Travail à faire:
1) D'après l'entretien sur le MASA 2014, pourquoi l'avènement du numérique est-il qualifié de révolution ? Répondez en une à trois phrases.
2) Recopiez, s'il vous plaît, le passage de l'entretien sur le MASA 2014 qui s'ouvre sur les mots contenant « D´ailleurs à ce » et se ferme sur « et des arts. ».

Texte extrait:
Interview / MASA 2014 : « Le Directeur du MASA applique un programme qui a été validé par le Conseil d’Administration »
De passage en mars 2014, dans la capitale économique Ivoirienne, la Direction Générale de la rédaction de 100pour100culture est allée à la rencontre du Directeur Géneral du Masa, le Pr Yacouba Konaté. Cette sommité du monde culturel et artistique a prêté sa voix pour faire avancer dans toutes les possibilités qui lui sont offortes, ce vaste enclos comme un héritage préservé méritant plus de pitance à la consommation du « tout monde ».
D´ailleurs à ce propos le Pr Konaté nous a livré à coeur ouvert sa satisfaction sur ce cru onomasiologique, afin que ce marché potentiel (Masa) soit une consommation ostentatoire à tous les continents.
Monsieur le Directeur général du Masa, du 1er au 8 mars dernier, la Côte d’Ivoire a vécu au rythme du Masa. Avant d’aborder le bilan, qu’est ce qui a présidé au choix du thème : « Les arts du spectacle face au défi du numérique ?
On peut considérer l’avènement du numérique comme une révolution dont les effets sont comparables à ceux qui ont suivi l’invention de l’imprimerie au XVe siècle ou l’invention de la machine à vapeur au XVIIIe siècle. La révolution du numérique a changé le fonctionnement global de la société aux plans de la technologie, de l’économie, de la culture et des arts.

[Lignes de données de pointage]
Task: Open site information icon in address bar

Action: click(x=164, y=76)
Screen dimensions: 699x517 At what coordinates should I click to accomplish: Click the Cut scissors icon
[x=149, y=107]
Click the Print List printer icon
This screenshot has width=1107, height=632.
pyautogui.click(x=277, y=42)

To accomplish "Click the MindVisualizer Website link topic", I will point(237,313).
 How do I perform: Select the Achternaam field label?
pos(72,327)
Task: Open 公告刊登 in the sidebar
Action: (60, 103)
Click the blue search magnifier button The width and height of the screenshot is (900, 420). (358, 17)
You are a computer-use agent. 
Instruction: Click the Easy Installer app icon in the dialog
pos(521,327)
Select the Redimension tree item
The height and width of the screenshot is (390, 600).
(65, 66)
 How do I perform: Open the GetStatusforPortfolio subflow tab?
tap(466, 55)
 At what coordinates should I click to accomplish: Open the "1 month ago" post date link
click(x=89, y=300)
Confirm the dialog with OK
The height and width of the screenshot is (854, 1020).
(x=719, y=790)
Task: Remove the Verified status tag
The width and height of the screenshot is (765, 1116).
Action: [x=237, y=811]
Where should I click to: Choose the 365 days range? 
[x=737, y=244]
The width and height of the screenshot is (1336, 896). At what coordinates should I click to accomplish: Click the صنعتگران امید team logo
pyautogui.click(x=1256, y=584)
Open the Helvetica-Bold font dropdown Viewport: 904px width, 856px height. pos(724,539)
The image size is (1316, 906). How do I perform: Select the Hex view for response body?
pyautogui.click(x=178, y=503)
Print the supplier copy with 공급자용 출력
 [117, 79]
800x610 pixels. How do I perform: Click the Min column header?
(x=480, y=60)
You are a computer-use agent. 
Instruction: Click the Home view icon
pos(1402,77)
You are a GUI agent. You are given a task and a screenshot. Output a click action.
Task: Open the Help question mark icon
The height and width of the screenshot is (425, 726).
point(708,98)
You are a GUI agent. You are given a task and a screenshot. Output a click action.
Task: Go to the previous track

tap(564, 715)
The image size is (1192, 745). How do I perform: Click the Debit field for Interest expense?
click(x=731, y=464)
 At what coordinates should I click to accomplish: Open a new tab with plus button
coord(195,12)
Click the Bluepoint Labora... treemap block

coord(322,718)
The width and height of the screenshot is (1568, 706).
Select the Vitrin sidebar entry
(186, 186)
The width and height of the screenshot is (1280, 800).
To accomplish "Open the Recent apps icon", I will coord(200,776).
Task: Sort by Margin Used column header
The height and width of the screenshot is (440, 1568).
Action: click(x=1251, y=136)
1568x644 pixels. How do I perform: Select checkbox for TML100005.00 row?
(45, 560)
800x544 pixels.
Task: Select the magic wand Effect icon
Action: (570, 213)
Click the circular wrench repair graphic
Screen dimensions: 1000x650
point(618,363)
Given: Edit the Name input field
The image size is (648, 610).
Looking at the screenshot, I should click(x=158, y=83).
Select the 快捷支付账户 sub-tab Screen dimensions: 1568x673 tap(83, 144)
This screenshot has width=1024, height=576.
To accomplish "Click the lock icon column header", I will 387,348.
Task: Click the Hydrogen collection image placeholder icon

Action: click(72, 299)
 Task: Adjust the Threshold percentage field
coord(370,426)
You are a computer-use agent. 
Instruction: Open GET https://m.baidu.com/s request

En réponse:
1) Ses effets sont jugés comparables à ceux de l'invention de l'imprimerie au XVe siècle ou de la machine à vapeur au XVIIIe siècle. De plus, il a changé le fonctionnement global de la société sur les plans de la technologie, de l'économie, de la culture et des arts.

2)
D´ailleurs à ce propos le Pr Konaté nous a livré à coeur ouvert sa satisfaction sur ce cru onomasiologique, afin que ce marché potentiel (Masa) soit une consommation ostentatoire à tous les continents.
Monsieur le Directeur général du Masa, du 1er au 8 mars dernier, la Côte d’Ivoire a vécu au rythme du Masa. Avant d’aborder le bilan, qu’est ce qui a présidé au choix du thème : « Les arts du spectacle face au défi du numérique ?
On peut considérer l’avènement du numérique comme une révolution dont les effets sont comparables à ceux qui ont suivi l’invention de l’imprimerie au XVe siècle ou l’invention de la machine à vapeur au XVIIIe siècle. La révolution du numérique a changé le fonctionnement global de la société aux plans de la technologie, de l’économie, de la culture et des arts.